Up to the 1980s, Lintas, daCunha, HTA (Hindustan Thomson associates), Purnima advertising, Mudra communications, Trikaya Grey and O&M (Ogilvy and Mather) were among the largest advertising companies in India.

In 2000, the company changed its name to Lowe Lintas following the global merger of IPG networks, Ammirati Puris Lintas and the Lowe Group in November 1999. MullenLowe Lintas Group was then helmed by Prem Mehta, with Executive Creative Directors R. Balki and K. M. Sridhar leading the creative function. At the time, with billings of over $11 billion, MullenLowe Group was ranked as the fourth-largest global agency group worldwide, with offices in 80 countries, while MullenLowe Lintas Group is one of the top three advertising agencies in India by revenue.

In 2007, Lintas India sold the 51% stake it owned in MullenLowe Lintas Group to its international partner, the Interpublic Group (IPG). Since then, the agency has been a part of MullenLowe Group, which in turn is held by the Interpublic Group. MullenLowe Lintas Group has produced India's first television commercial and introduced the discipline of Channel Planning to India. It also has introduced Shyam Benegal, Gerson da Cunha, Rama Bijapurkar, Gautam Rajadhyaksha and Alyque Padamsee.

In May 2015, the multinational company Lowe Worldwide merged with Mullen, a US-based agency to form the MullenLowe Group, which in turn became part of the Interpublic Group of Companies. Headquartered in London, Lowe Worldwide has over 100 offices in 82 countries. In August, the group started Mullen Lintas - a challenger agency in August 2015, and PointNine Lintas now known as Lintas LIVE, a beta version of a full service omni-channel agency in August 2017.

In August 2016, R. Balki, former group chairman, quit advertising and retired from the group.

== Leadership (2016–2025) ==

Following the formation of MullenLowe Lintas Group (MLLG) in 2015, the organisation was led by Joseph George, who served as Group Chairman and CEO.

Amer Jaleel served as Chairman and Chief Creative Officer of MullenLowe Lintas Group India, overseeing the group’s creative leadership during this period.

In 2017, the group launched PointNine Lintas as an independent full-service agency, with Vikas Mehta appointed as its CEO.

In 2019, Virat Tandon was appointed Group CEO of MullenLowe Lintas Group, succeeding Joseph George.

In January 2019, Mehta was appointed CEO of Mullen Lintas. He exited the organisation later that year.

In 2023, Subramanyeswar S. (commonly known as Subbu) was appointed Group CEO of MullenLowe Lintas Group, succeeding Tandon.

== Merger and rebranding as TBWA\Lintas ==

In December 2025, following the global acquisition of Interpublic Group (IPG) by Omnicom Group, the MullenLowe network, which included Lintas India, was dissolved as part of a wider restructuring of agency brands.
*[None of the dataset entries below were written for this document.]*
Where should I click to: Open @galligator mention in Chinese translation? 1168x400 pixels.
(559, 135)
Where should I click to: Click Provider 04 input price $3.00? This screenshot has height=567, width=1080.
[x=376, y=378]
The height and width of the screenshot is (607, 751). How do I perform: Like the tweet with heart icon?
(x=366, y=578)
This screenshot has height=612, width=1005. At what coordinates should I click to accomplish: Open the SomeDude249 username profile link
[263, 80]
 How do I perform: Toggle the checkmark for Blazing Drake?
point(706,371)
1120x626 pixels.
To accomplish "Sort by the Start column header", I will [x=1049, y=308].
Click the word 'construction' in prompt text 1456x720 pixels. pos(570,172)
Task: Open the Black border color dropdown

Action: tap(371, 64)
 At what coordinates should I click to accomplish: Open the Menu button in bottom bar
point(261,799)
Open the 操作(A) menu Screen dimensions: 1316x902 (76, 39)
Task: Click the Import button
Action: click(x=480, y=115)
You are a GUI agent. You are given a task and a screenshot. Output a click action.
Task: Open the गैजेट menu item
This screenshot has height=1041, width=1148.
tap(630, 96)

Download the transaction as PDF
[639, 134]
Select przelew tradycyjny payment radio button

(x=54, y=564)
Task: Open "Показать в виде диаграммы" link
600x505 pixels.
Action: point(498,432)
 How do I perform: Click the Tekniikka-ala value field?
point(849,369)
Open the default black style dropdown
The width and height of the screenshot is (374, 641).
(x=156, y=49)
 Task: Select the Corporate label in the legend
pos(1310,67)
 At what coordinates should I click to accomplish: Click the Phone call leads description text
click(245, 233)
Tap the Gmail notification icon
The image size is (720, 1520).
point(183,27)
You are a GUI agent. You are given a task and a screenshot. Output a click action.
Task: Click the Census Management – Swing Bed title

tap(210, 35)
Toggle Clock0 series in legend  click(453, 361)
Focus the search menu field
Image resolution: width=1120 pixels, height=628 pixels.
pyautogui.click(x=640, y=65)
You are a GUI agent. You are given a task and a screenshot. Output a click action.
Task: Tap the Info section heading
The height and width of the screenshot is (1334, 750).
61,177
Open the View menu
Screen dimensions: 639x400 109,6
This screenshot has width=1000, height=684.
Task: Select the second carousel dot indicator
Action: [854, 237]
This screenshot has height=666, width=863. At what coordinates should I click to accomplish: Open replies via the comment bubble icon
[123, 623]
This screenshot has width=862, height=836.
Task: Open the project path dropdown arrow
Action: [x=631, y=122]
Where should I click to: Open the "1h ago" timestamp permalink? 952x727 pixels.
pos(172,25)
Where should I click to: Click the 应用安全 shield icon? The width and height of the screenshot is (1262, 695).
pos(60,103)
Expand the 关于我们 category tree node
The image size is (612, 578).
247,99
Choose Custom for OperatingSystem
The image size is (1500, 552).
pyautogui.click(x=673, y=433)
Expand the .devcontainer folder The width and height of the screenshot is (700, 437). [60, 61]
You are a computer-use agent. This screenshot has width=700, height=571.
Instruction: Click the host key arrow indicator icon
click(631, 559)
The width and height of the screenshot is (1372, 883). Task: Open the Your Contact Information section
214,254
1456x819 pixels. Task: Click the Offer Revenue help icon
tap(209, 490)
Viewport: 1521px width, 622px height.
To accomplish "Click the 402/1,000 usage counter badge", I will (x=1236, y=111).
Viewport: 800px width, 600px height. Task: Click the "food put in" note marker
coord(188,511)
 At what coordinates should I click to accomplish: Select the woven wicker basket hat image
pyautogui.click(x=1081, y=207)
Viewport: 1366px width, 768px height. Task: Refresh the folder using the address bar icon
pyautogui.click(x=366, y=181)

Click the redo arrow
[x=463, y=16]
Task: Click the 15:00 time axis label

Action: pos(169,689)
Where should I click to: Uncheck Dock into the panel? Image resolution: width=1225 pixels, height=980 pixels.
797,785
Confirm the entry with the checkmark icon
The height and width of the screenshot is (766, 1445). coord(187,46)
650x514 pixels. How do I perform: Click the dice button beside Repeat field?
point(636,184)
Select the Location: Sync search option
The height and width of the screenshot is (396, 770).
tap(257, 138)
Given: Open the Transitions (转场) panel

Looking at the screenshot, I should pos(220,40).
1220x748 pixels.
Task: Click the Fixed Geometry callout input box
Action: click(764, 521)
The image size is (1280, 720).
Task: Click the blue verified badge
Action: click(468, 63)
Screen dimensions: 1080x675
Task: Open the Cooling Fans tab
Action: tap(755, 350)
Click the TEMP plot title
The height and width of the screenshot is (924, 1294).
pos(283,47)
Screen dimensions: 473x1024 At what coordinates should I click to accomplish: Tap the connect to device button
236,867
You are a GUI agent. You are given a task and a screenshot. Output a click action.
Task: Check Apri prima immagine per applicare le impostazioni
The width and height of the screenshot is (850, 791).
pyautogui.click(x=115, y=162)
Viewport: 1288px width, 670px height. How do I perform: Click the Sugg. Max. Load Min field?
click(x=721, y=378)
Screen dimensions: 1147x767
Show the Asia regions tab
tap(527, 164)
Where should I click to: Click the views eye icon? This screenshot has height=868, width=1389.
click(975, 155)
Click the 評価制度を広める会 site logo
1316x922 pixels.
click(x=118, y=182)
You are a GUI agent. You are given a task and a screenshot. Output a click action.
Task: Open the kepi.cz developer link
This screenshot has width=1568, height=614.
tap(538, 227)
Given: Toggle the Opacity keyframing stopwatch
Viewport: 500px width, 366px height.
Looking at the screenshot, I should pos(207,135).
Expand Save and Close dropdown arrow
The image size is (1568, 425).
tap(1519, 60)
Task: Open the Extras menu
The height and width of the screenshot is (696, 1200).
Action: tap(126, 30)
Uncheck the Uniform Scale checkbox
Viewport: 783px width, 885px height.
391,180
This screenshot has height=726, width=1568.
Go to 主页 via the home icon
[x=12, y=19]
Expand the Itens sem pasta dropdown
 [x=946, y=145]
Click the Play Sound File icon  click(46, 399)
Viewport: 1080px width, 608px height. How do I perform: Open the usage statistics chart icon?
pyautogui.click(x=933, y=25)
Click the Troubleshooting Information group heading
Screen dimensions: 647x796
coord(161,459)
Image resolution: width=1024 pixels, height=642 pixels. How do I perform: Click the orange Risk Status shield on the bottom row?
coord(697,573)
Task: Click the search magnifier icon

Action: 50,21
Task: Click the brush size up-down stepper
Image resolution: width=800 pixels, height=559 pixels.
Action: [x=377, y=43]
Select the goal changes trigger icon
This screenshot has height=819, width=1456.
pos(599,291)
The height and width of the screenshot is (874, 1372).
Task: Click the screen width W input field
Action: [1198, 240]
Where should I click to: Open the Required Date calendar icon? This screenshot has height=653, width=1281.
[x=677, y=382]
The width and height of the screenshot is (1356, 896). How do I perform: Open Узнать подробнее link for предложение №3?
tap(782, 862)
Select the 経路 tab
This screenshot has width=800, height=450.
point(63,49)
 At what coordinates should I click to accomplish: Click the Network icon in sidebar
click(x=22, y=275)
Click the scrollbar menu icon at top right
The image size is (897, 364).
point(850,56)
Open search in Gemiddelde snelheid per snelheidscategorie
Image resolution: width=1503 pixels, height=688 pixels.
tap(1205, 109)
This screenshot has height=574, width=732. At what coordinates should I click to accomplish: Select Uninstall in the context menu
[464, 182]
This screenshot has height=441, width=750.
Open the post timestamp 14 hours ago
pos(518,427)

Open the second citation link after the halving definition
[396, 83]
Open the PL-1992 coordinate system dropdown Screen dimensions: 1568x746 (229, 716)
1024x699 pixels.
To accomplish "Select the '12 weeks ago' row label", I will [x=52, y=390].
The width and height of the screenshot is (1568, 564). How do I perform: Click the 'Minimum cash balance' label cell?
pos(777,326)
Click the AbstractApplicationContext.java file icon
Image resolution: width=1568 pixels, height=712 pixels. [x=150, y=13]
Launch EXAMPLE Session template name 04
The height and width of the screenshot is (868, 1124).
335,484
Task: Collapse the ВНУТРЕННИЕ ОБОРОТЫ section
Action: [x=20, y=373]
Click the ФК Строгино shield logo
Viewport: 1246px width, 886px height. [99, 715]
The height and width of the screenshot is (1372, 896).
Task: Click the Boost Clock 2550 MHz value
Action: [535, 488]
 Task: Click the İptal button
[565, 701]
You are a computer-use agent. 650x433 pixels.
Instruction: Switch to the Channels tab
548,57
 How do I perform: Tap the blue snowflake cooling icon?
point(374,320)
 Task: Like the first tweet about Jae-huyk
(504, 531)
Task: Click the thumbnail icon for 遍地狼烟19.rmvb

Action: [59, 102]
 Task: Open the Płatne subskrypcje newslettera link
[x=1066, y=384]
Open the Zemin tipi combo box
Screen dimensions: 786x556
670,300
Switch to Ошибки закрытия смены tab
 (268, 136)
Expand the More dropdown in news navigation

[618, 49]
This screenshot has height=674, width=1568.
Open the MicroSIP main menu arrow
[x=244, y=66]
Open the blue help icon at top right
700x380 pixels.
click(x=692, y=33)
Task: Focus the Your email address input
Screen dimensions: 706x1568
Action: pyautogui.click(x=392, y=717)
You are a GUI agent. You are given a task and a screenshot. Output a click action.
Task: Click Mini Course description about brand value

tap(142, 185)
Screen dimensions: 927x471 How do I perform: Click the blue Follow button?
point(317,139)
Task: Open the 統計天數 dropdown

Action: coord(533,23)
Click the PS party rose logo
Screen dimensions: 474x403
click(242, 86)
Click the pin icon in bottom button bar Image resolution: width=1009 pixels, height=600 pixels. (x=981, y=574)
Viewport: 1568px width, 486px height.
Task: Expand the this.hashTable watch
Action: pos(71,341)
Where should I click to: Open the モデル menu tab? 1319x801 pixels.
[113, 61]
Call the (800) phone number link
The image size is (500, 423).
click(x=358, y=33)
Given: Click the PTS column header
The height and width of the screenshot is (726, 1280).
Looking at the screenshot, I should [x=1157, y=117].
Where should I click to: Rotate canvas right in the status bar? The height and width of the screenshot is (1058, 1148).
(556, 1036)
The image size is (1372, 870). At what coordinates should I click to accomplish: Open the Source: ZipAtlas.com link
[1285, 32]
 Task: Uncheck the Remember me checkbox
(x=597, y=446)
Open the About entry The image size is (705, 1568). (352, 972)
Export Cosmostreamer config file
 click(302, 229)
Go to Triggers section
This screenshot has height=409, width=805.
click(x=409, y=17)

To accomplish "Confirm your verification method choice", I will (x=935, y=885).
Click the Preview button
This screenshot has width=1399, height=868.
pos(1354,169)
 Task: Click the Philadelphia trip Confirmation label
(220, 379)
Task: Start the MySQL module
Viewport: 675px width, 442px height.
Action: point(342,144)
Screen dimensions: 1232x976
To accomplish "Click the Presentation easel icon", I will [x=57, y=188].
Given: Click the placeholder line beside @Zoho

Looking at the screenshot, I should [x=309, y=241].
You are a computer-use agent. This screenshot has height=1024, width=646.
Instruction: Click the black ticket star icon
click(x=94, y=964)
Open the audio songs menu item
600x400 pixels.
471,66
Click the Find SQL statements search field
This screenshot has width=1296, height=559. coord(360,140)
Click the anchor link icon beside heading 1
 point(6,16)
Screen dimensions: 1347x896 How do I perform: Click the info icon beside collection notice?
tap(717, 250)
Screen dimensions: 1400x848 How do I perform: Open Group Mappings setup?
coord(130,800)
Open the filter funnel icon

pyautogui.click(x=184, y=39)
As part of this transition, Omnicom reintroduced the Lintas name within its TBWA network. In December 2025, it was announced that TBWA India would be rebranded as TBWA\Lintas, effective 1 January 2026.

The move was positioned as a consolidation of Omnicom’s creative networks in India while retaining the legacy of the Lintas brand.

==Business==
MullenLowe Lintas Group offers advertising, digital, public relations, strategic design, rural marketing, and video content. Geoff Cottrill is the president of American operations.